I was a kid then — in the fall of 1959, I was 21 years old. I didn’t feel like it was fair for Lonzo and Oscar to do all the driving and me to just sit back and ride along, so I volunteered to drive. And then I hit the deer. When we got to Regina, I told them, “Gosh, that was an accident. Please don’t hold it against me — I’m really not a bad driver.” So we came out of the hotel going to the show that afternoon, and they said, “OK, we’ll give you one more chance.” And I pulled out of the parking place, and a city bus ran into me. I had already torn up the front of the car, and then the bus tears up the rear of the car. Needless to say, I did not drive anymore on that tour.
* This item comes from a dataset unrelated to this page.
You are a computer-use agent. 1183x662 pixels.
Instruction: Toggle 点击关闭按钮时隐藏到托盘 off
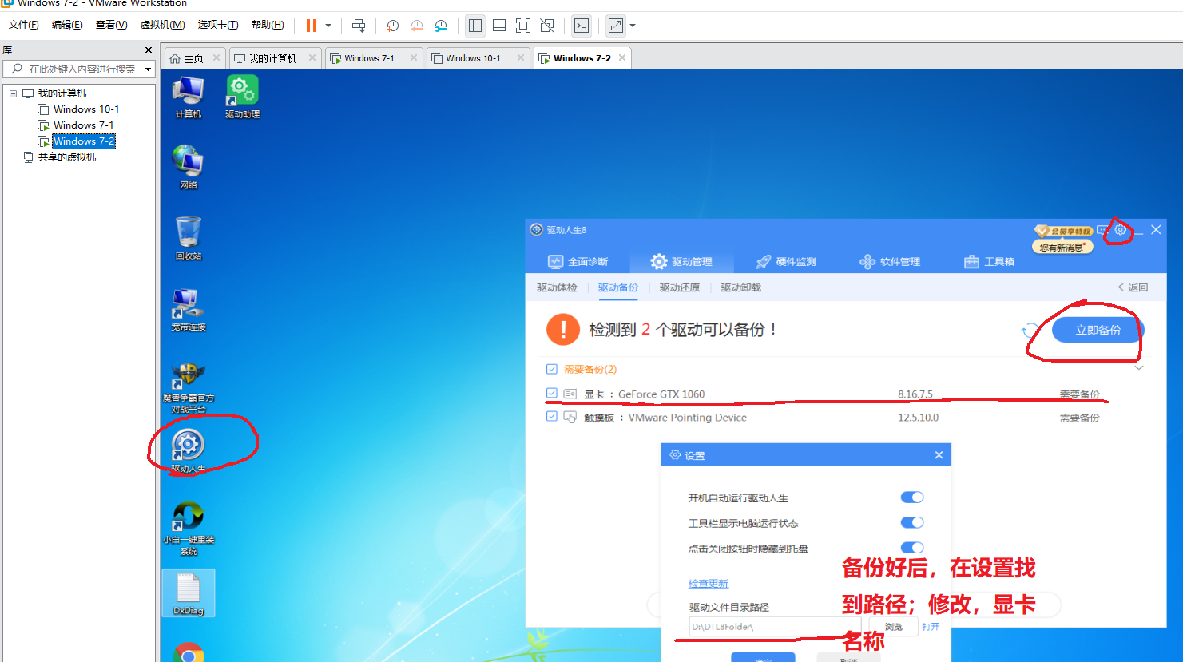911,548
The accidents sound pretty awful. Was there anything else that was memorable about the tour?

It was the first tour I’d ever been on where I’d actually got paid; I’d been on some other tours and never got paid. We worked about 10 days, I think, and I made the grand sum of $50 a day. At the time, I thought that was all the money there was in the world.

Considering that tickets to a major Canadian package show cost $2 at that time, that sounds like a lot of money. Did you feel like you were on your way to a career in music?

I thought I’d died and gone to heaven. I was on the road. I had moved to Nashville. I had written “City Lights,” but at that point I didn’t know I had a career because I was 1-A for the United States Army draft. I figured the Army was coming to get me, and I was just killing time till I had to go be a buck private in the military somewhere.